They define a large project as 10 or more engineers with more that 5000 engineering hours. The project schedule is typically measured in years and tends to have high visibility with upper management.

Far and away the most important aspect to success is the team leadership. Team leaders should possess technical expertise, managerial competence, and the ability to attend to problems early. Many different styles of leader can be successful, but setting upfront expectations is critical. Dan cites a balanced leader that is knowledgeable, but non ego driven, is willing to make and stand behind tough decisions, knows when to defer to the team, and provides an environment for the team to explore new ideas. This leadership style gives the project its best chance of success.

The next important step is to create a common message to breakdown the project complexities, to provide a clear, cross-functional set of objectives, and to help everyone understand their roles in achieving these objectives.
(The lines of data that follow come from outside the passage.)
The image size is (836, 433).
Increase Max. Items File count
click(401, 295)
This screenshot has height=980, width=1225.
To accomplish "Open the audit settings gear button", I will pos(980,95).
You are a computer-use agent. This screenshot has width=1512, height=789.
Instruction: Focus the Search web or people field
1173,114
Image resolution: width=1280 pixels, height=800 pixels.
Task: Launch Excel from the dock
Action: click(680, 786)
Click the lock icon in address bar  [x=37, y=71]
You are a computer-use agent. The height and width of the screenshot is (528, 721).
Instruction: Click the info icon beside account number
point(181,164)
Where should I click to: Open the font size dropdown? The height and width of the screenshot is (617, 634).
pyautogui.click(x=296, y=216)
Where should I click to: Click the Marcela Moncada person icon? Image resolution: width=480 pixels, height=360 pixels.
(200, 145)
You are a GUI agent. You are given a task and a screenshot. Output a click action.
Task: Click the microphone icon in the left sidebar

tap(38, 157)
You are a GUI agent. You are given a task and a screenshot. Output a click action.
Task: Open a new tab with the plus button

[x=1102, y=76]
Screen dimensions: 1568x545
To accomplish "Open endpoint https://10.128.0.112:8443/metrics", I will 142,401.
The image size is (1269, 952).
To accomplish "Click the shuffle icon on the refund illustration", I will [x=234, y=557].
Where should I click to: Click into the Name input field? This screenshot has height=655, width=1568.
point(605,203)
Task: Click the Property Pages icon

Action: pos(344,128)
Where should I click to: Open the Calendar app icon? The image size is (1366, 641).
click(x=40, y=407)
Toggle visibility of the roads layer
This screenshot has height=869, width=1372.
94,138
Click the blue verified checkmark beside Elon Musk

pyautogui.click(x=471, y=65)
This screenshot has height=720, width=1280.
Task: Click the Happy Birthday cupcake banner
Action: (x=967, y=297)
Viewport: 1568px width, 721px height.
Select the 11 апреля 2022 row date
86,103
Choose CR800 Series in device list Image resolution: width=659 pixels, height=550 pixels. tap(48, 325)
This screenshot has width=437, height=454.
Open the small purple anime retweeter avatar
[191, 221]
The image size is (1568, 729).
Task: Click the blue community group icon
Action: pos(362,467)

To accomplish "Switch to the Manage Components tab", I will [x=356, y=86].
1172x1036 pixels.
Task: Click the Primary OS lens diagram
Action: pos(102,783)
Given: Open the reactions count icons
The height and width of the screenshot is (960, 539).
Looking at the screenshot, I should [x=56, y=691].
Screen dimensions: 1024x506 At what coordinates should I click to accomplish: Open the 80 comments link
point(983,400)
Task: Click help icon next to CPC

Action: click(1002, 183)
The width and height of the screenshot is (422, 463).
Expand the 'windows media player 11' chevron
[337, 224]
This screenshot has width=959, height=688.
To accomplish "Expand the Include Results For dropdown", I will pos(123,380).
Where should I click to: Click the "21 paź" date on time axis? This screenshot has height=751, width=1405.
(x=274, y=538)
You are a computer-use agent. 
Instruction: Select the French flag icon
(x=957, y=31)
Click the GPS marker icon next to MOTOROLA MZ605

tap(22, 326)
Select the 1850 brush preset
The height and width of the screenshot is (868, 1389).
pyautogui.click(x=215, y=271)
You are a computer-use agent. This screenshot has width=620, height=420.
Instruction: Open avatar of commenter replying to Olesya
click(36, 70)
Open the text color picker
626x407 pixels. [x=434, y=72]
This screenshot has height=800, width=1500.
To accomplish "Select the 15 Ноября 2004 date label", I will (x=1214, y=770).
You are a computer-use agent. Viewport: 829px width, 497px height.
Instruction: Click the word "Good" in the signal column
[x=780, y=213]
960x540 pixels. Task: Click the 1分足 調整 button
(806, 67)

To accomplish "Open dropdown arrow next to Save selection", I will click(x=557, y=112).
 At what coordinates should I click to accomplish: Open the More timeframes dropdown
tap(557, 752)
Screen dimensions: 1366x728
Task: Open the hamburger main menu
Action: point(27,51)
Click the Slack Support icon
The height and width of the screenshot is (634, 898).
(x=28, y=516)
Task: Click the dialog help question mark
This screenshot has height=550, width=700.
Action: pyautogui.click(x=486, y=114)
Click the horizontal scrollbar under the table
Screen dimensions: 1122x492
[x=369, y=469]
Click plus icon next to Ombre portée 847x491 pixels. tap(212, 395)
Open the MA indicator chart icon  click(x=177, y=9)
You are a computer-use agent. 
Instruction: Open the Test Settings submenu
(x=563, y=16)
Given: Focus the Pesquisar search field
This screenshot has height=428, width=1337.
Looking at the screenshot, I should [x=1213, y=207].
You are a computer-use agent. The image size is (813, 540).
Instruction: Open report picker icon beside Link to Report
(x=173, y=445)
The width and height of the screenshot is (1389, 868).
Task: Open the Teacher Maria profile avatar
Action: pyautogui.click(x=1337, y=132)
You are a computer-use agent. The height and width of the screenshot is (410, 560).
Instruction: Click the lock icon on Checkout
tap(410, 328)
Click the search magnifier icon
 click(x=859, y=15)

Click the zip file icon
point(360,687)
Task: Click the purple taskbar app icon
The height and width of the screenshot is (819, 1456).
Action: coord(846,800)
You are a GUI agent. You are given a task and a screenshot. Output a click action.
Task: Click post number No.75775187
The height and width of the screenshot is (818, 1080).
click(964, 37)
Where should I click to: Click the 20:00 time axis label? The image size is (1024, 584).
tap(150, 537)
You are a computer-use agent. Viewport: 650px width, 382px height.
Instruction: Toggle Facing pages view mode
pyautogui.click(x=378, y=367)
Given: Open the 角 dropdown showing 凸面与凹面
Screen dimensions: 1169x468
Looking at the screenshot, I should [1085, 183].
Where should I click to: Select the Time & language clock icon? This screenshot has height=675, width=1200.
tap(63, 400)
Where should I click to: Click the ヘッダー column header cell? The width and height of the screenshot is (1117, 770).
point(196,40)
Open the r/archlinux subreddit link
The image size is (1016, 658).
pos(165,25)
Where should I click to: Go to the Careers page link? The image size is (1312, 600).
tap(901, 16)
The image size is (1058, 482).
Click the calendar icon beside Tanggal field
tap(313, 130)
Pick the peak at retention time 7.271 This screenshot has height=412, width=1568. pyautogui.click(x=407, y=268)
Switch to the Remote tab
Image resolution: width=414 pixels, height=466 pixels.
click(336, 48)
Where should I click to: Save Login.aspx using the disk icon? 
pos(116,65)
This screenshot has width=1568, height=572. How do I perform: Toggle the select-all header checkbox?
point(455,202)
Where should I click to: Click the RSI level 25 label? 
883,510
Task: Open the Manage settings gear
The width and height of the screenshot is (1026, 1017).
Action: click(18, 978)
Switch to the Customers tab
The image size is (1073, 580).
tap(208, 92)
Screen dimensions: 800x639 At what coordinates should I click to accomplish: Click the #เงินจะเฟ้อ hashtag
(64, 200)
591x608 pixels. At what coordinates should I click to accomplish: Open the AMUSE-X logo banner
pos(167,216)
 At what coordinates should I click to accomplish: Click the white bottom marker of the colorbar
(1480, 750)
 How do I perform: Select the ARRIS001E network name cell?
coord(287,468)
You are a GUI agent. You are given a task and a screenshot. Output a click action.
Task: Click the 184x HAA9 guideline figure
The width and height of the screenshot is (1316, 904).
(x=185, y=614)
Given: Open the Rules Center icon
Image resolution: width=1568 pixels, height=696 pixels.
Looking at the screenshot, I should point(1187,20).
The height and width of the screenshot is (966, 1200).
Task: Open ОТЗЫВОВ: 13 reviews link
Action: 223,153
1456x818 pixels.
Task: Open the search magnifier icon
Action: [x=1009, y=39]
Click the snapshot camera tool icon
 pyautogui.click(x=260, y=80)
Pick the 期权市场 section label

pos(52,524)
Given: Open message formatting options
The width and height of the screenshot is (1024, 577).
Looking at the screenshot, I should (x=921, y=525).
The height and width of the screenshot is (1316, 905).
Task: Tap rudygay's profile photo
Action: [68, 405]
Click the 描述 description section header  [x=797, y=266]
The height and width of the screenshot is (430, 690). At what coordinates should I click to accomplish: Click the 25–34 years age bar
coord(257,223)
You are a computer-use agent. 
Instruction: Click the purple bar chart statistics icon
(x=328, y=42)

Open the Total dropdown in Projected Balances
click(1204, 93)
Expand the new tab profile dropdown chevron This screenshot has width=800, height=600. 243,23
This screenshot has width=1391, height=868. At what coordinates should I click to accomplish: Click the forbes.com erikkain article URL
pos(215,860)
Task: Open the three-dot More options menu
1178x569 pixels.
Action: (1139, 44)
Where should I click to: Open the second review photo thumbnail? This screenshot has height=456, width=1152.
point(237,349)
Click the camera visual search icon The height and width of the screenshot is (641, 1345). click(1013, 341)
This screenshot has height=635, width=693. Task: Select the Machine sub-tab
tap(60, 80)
Todd made it clear this is not "rah-rah" motivational sayings on wall posters, but rather a clear vision such as a world-class biotech facility.

The makeup of the team is very important. Most teams have a mix of experience and inexperience and personalities. It's important the leadership be engaged, reinforce the common message and direction, and deal with people issues head-on and early. Build a team with a balance of skills and personality.

Project indicators that things are going well include new ideas being suggested, measured progress being made, and people on the project generally seem happy. On the flip side, indicators that things are not going well include people acting differently in the presence of team leadership, the leadership being unaware of major issues, and people hoarding information and knowledge. It boils down to reinforcing practices that are yielding good results.

Finally measure and monitor what makes sense for the project. Items that are measured will get better. Too many metrics can do more harm than good and not move the project forward toward the intended objectives.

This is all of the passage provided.